Crescentic glomerulonephritis associated with NK-large granular lymphocytic leukemia: A case report.

Rationale: Chronic lymphoproliferative disorder of natural killer cells is a rare heterogeneous indolent hematological disease, characterized by persistent clonal increase of mature NK cells with a typical large granular lymphocyte pattern. Chronic lymphoproliferative disorder of natural killer cells was revised to NK-large granular lymphocytic leukemia (NK-LGLL) in 2022 WHO classification. Renal involvement in NK-LGLL is extremely rare. Here, we report a woman diagnosed with NK-LGLL and nephrotic syndrome.

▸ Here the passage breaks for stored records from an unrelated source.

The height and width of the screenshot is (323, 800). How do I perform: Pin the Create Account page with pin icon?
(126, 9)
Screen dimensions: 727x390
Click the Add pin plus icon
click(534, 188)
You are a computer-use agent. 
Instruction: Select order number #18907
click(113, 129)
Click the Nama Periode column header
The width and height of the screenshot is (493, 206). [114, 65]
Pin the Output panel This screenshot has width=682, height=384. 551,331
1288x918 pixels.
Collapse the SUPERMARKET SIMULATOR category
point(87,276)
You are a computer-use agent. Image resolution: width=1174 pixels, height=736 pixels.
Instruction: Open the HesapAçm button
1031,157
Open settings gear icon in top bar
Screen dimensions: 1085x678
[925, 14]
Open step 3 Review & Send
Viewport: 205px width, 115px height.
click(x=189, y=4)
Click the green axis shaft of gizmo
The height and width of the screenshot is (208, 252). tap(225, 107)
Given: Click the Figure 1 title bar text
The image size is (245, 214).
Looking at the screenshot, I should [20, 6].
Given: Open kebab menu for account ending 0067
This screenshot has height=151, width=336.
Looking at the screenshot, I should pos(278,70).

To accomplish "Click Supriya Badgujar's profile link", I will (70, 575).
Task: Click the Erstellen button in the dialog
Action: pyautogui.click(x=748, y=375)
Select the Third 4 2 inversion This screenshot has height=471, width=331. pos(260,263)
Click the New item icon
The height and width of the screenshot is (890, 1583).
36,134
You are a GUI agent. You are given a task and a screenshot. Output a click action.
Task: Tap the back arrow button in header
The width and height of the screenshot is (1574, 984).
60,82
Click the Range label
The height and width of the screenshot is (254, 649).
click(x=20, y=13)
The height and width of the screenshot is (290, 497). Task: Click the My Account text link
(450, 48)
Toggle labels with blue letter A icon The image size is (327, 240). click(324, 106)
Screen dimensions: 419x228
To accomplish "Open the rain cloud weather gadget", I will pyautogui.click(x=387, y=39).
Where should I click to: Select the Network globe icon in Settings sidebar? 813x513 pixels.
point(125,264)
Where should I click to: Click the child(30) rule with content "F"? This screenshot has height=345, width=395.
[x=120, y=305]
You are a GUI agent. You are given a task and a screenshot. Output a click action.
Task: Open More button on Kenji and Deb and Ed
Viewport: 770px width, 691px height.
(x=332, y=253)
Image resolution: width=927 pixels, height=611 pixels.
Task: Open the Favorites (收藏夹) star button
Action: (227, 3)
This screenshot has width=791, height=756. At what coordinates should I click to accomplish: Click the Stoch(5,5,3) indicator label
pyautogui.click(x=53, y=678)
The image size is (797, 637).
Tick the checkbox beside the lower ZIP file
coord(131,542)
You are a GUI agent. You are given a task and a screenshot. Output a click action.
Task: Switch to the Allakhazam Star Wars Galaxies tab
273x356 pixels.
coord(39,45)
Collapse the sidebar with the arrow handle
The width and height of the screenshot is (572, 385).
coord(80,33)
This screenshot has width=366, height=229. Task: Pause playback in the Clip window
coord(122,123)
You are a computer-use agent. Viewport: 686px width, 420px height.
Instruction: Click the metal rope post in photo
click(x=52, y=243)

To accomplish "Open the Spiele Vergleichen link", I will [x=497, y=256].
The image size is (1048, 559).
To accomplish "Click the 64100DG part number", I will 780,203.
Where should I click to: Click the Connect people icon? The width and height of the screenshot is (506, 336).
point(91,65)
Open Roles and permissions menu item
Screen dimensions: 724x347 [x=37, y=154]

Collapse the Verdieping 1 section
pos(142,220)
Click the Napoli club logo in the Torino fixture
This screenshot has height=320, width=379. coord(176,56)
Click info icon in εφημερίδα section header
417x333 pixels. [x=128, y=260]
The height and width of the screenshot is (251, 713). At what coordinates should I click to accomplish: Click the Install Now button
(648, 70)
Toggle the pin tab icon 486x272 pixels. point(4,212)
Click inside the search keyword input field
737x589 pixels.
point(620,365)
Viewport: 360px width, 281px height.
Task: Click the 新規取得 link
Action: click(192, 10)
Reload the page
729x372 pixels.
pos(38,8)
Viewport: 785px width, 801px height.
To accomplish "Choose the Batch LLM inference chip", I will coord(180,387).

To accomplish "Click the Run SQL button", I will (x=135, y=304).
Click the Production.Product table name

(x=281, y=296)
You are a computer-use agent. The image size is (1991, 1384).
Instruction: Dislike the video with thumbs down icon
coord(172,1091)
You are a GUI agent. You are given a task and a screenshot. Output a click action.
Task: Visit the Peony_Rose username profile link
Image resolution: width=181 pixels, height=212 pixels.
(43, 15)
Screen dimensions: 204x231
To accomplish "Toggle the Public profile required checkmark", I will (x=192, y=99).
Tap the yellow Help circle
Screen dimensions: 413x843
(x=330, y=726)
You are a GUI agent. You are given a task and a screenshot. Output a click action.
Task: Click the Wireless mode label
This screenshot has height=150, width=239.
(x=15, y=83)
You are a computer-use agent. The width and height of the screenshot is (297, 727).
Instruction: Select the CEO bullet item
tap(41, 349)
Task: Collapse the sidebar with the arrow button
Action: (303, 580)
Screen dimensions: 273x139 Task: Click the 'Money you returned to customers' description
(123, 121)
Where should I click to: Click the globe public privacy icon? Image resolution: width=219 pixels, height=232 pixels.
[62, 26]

Patient Concerns: A 54-year-old woman had no obvious symptoms except for persistent peripheral lymphocytosis and neutropenia before kidney involvement. Then she presented with nephrotic syndrome, acute kidney injury and Epstein-Barr virus infection.

Diagnoses: Bone marrow displayed clonal increase of mature NK cells with a typical large granular lymphocyte pattern. Renal biopsy showed pauci-immune crescentic glomerulonephritis and renal infiltration by NK-LGLL after exclusion of other diseases. Pathogenic N642H mutation of STAT5B was detected by targeted exome sequencing. A319T mutation in RELN and R500W mutation in INTS1 were also identified. Hence, she was diagnosed with crescentic glomerulonephritis associated with NK-LGLL.

Interventions And Outcome: We planned to combine methylprednisolone and cyclophosphamide in the treatment of this case. Unfortunately, our patient died of severe cerebral hemorrhage shortly after the diagnosis of NK-LGLL. We had no opportunity to use immunosuppressive drugs for therapy.

Lessons: In short, we report a unique case diagnosed with crescentic glomerulonephritis associated with NK-LGLL, with pathogenic N642H mutation in STAT5B, Epstein-Barr virus infection and poor prognosis, different from typical inert type. Close monitoring of renal function is suggested for similar NK-LGLL patients.